De Maurik, een speciale Plaats.


De Maurik rond 1850.


Hendrik Willems (1923) is de jongste zoon van Hendricus Willems en Barbara Jans. Hij is geboren aan de Venweg in de Maurik. Na zijn huwelijk met Anna van de Burgt in 1956,  verhuisde hij naar de Graafseweg, waar ze nu nog steeds samen wonen. In dit artikel verteld Hendrik over zijn jeugdjaren in de 'De Maurik'.

Bet (Barbara) Jans (1878-1965)

Driek (Hendricus) Willems (1871-1954)


Zo rond het jaar 1930 woonden er in de Maurik 11 gezinnen, die allemaal in eigen onderhoud voorzagen.

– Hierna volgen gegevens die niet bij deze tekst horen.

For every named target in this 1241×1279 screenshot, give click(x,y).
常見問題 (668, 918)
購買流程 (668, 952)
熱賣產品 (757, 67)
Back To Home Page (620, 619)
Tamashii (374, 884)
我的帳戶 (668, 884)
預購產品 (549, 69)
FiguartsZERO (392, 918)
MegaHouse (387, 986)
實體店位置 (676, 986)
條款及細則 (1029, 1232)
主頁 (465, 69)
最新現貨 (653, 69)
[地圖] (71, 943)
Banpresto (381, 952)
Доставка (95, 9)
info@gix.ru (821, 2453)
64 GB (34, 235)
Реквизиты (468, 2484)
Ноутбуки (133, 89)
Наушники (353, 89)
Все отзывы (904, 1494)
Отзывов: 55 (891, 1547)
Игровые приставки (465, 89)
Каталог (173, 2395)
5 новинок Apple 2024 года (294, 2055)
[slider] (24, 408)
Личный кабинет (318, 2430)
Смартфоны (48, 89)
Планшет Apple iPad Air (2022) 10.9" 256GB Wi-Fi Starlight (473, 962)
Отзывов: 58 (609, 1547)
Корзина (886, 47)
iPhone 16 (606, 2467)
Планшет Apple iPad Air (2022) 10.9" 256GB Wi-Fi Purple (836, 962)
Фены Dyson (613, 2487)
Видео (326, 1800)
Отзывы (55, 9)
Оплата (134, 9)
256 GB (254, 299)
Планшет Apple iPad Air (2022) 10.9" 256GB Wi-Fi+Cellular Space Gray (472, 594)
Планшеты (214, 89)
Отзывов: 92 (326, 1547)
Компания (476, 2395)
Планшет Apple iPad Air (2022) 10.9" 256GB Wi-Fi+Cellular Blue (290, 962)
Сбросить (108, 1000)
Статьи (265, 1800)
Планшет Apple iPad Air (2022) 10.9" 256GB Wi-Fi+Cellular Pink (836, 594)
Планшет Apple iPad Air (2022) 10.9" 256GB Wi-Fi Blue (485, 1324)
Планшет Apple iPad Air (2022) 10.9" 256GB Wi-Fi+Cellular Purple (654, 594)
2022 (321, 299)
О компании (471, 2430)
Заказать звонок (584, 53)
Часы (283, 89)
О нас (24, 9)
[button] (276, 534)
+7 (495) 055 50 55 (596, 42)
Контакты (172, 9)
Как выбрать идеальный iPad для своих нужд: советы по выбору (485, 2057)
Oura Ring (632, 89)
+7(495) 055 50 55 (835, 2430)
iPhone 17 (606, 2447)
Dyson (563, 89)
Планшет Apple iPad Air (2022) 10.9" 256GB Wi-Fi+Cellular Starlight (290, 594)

Het Langven was er toen nog, en voor ons huis (Venweg) was ook een heel groot ven. Uit die vennen werd in die tijd nog turf gestoken en in de winter het riet gemaaid. Tien gezinnen moesten gezamenlijk aan pacht f. 2.50 betalen aan de gemeente, ieder gezin een kwartje.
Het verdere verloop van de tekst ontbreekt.